◆ Records supplied ◆
----------------------------------------

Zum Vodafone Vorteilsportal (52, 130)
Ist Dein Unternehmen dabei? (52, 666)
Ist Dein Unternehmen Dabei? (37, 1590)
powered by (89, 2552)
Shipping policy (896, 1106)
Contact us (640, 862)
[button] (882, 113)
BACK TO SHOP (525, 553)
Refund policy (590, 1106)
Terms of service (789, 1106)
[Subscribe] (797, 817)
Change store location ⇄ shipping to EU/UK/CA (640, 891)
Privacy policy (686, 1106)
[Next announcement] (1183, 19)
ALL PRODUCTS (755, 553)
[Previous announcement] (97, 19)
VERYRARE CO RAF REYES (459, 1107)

----------------------------------------

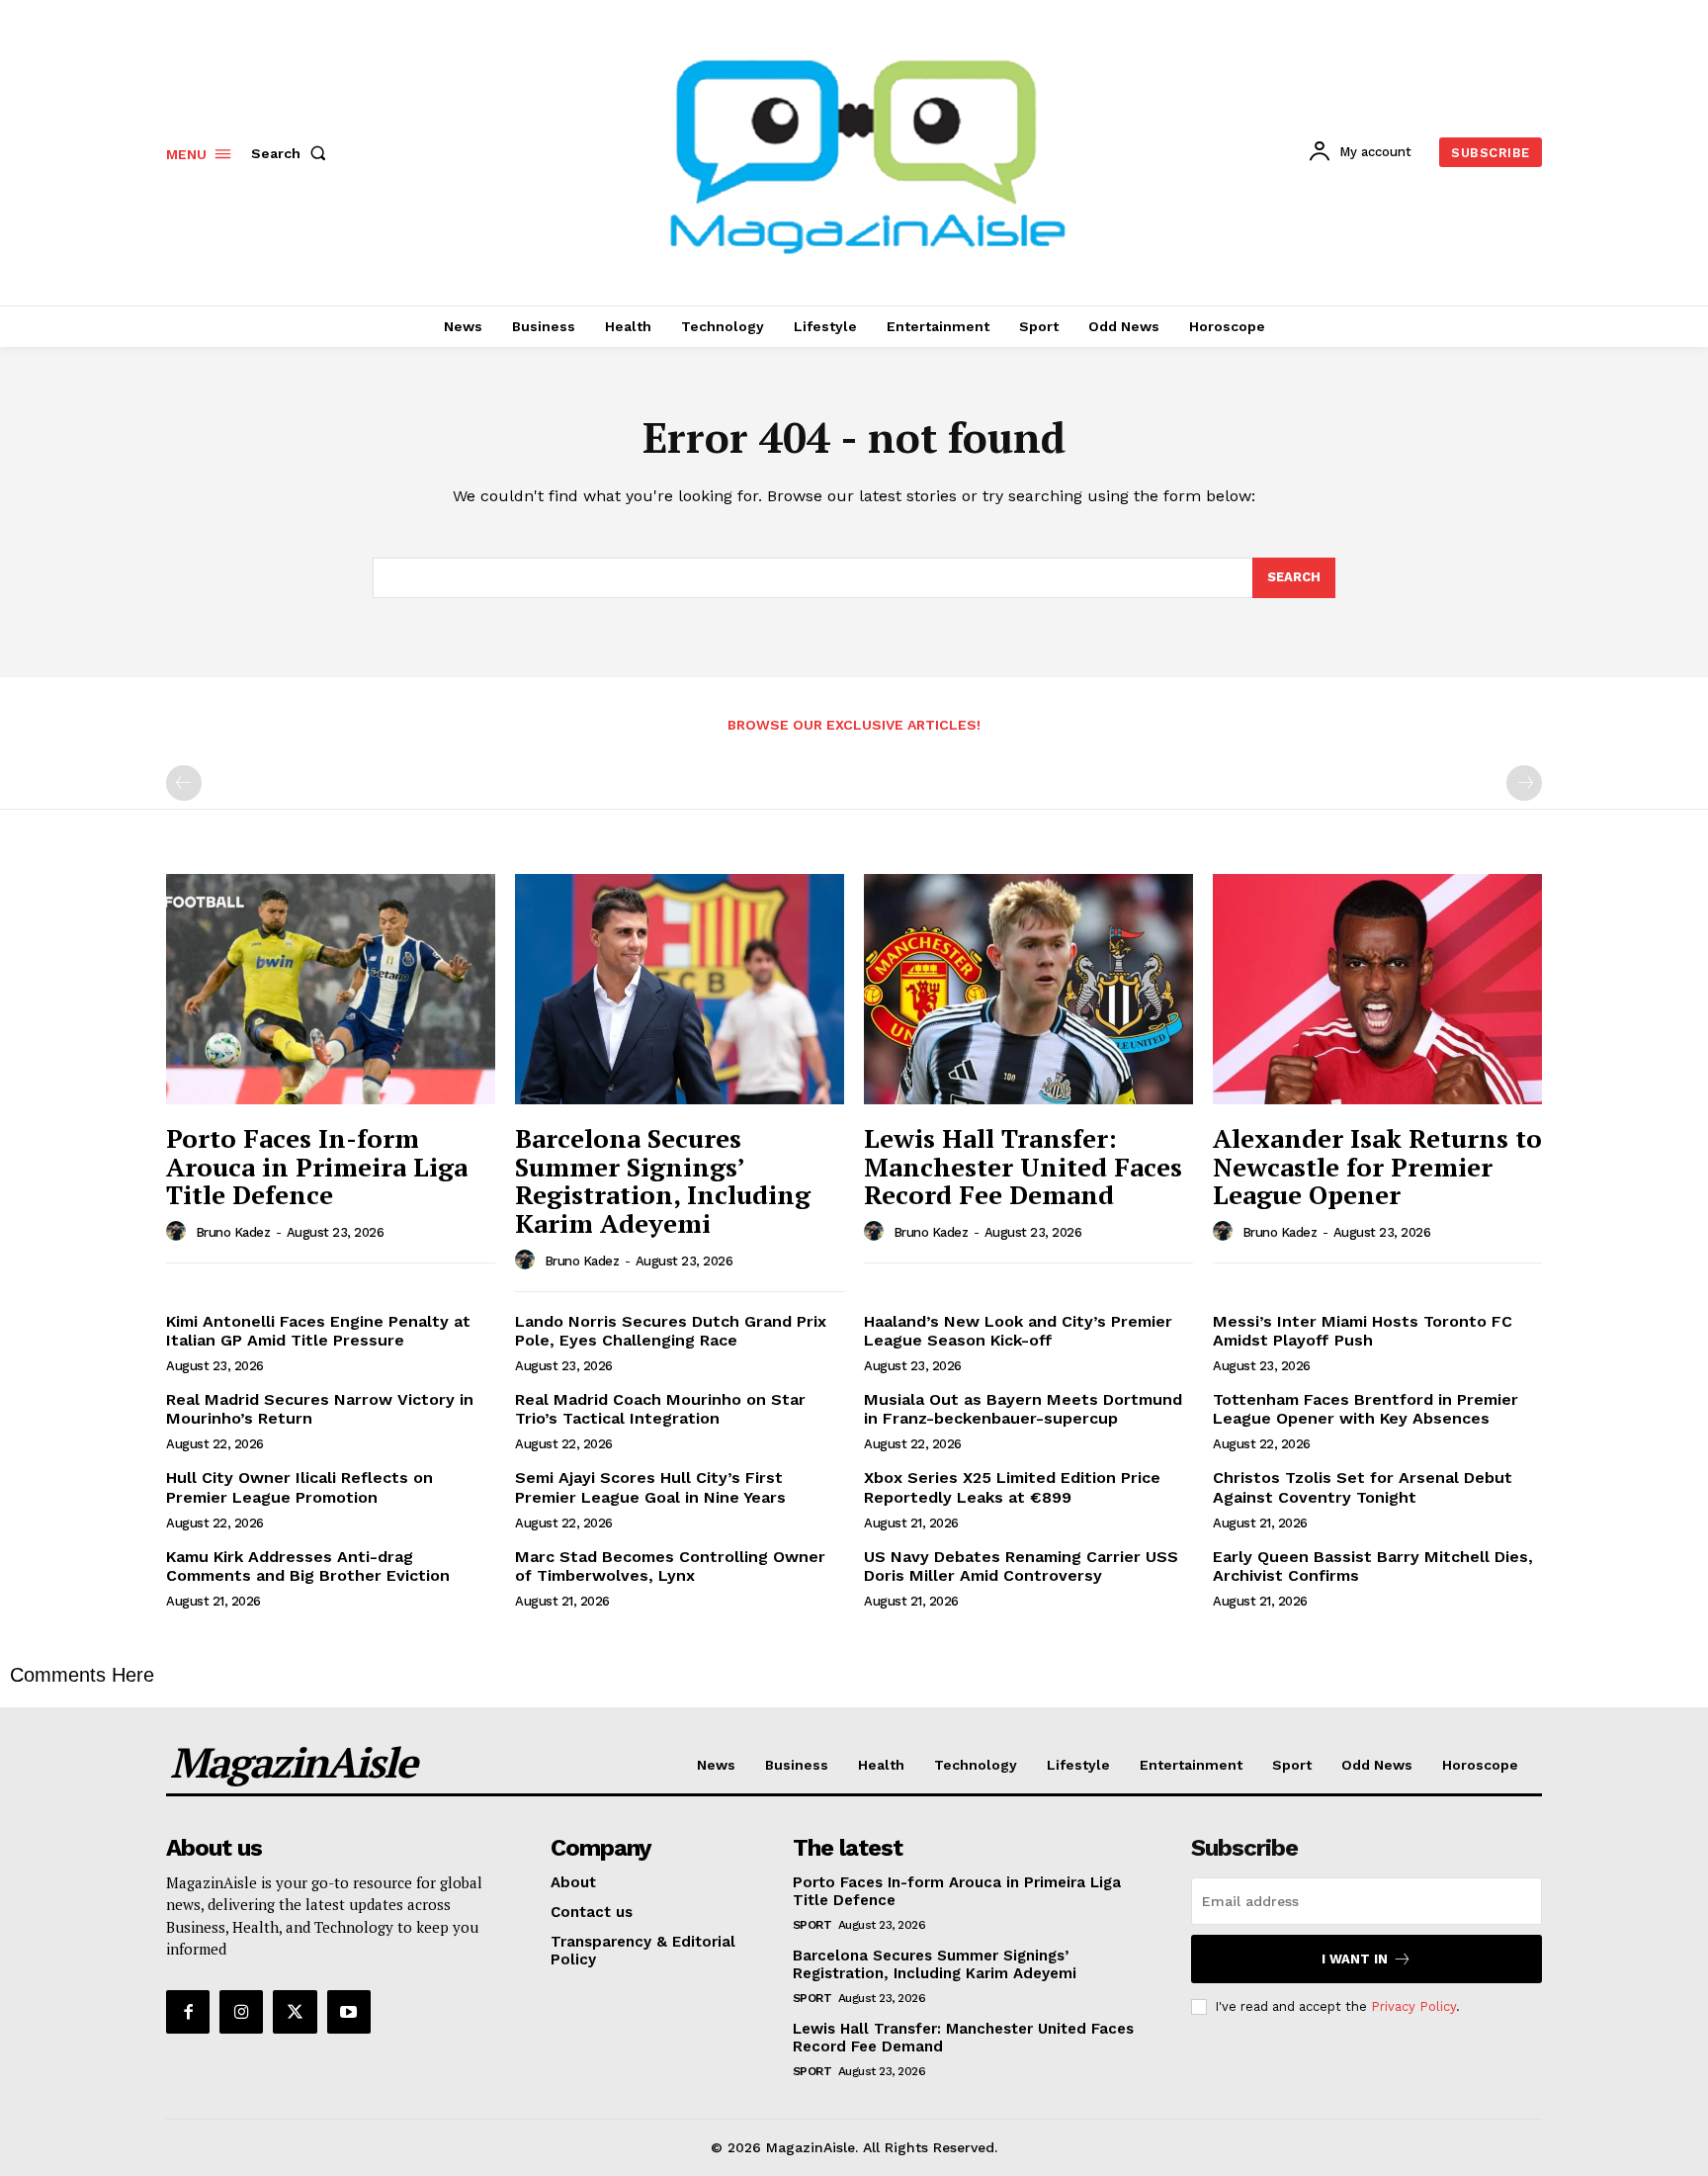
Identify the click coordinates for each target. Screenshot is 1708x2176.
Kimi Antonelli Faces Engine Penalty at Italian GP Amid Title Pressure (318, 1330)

----------------------------------------

◆ What is being asked ◆
Please state only the number of lines above that hold the string "Dein".

◆ Solution to the exercise ◆
2